Sitôt le texte voté par le parlement, le 24 mars dernier, le Syndicat du Service public (SSP), chapeauté par l’Union fédérative du personnel des administrations et des entreprises publiques (UF), annonçait le lancement d’un référendum. Le succès est au rendez-vous: en moins de trois mois, les référendaires ont récolté quelque 94 000 signatures, soit près du double de ce qui est nécessaire pour un référendum. Et ce jeudi, 77 000 paraphes, dont plus de la moitié proviennent de Suisse romande et du Tessin, ont déjà été déposés à Berne.
Concrètement, l’UF reproche à la nouvelle loi d’être largement insuffisante en matière de protection contre le licenciement et arbitraire en matière de fixation des salaires. Plus précisément, l’Union fédérative du personnel des administrations et des entreprises publiques part du principe que l’introduction du salaire au mérite risque de favoriser les jugements à l’emporte-pièce, que le salaire minimum garanti, soit moins de 3000 francs, est beaucoup trop bas et que le travail hebdomadaire pouvant dépasser les 45 heures est inadmissible.
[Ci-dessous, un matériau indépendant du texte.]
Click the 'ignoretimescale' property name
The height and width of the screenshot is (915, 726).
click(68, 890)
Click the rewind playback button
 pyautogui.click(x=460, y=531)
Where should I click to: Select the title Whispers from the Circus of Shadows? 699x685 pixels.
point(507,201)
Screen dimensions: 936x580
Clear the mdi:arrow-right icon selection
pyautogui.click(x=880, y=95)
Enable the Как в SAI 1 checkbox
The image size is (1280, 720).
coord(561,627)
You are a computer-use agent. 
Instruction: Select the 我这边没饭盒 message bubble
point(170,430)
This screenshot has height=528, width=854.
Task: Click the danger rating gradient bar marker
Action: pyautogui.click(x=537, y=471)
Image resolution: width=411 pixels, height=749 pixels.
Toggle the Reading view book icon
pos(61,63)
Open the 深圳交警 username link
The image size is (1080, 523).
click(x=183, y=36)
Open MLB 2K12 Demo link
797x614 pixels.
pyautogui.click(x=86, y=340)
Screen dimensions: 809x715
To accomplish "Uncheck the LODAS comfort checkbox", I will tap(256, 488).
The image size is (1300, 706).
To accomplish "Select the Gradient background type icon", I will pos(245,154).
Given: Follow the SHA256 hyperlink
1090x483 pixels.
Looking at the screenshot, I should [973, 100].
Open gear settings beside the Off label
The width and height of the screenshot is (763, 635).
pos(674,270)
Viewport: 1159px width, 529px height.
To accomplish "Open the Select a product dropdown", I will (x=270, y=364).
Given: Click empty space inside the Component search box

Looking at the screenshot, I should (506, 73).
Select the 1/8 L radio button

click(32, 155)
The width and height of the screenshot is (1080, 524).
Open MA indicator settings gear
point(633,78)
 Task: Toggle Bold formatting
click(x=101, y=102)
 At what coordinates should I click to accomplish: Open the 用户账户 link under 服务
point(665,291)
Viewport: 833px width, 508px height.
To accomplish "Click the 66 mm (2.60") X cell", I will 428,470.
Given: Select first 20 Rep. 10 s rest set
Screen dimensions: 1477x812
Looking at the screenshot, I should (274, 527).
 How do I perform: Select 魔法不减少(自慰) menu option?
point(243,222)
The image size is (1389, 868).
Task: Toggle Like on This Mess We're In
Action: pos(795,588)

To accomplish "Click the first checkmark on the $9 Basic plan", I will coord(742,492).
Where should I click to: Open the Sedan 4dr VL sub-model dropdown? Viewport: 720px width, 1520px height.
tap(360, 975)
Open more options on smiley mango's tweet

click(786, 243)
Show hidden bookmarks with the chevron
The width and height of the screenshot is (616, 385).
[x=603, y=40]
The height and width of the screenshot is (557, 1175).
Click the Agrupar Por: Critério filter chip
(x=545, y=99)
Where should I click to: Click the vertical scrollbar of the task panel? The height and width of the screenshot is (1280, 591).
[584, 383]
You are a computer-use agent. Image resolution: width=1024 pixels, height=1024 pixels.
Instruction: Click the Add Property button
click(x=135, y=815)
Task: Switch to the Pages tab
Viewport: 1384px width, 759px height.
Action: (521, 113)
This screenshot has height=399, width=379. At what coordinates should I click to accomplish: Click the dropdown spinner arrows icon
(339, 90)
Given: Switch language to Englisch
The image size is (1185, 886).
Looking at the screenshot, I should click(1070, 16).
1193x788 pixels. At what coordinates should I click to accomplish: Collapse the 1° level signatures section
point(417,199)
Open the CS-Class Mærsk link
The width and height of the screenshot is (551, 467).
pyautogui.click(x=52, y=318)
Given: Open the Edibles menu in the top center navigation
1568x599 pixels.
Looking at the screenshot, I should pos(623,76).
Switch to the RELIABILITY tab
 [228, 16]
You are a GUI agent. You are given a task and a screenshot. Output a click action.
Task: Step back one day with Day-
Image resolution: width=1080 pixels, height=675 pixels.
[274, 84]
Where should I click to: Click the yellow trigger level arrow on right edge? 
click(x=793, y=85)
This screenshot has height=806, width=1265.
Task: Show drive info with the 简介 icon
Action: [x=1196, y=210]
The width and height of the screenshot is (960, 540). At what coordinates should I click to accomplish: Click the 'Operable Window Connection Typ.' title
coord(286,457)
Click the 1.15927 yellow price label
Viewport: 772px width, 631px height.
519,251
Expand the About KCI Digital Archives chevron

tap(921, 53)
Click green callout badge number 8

De plus, le syndicat note la réduction de la durée des vacances, ainsi que celle des prestations sociales accordées en espèces ou en nature.
Pour la Confédération en revanche, la nouvelle loi «augmente les chances du personnel fédéral sur le marché privé de l’emploi». La Lpers s’appuie en effet davantage sur le droit privé, même si les rapports de travail restent soumis au droit public.
Point de vue que rejoint partiellement Transfair. Pour le syndicat chrétien du personnel des services publics et du tertiaire, opposé au référendum, la Lpers abandonne «un statut vieilli et figé pour un vrai partenariat motivant». Le syndicat chrétien relève à ce propos que la nouvelle loi favorise les négociations pour des conventions collectives à même de défendre au mieux les employés.
Reste que la récolte des signatures pour le référendum contre la nouvelle loi sur le personnel de la Confédération a aisément abouti. Les référendaires ont maintenant jusqu’au 26 novembre pour convaincre les électeurs. Et là, ce sera probablement beaucoup moins facile, dans la mesure où le statut de fonctionnaire n’est pas vraiment en odeur de sainteté au sein de la population.